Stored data
- Opening Delimiter -

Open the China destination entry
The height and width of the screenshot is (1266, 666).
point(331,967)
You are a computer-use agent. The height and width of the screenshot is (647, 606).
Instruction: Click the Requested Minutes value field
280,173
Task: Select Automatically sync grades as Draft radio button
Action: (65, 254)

- Closing Delimiter -

▸ Your instructions
Your task is to retype all of the lines above exactly.

▸ Expected answer
Open the China destination entry
The height and width of the screenshot is (1266, 666).
point(331,967)
You are a computer-use agent. The height and width of the screenshot is (647, 606).
Instruction: Click the Requested Minutes value field
280,173
Task: Select Automatically sync grades as Draft radio button
Action: (65, 254)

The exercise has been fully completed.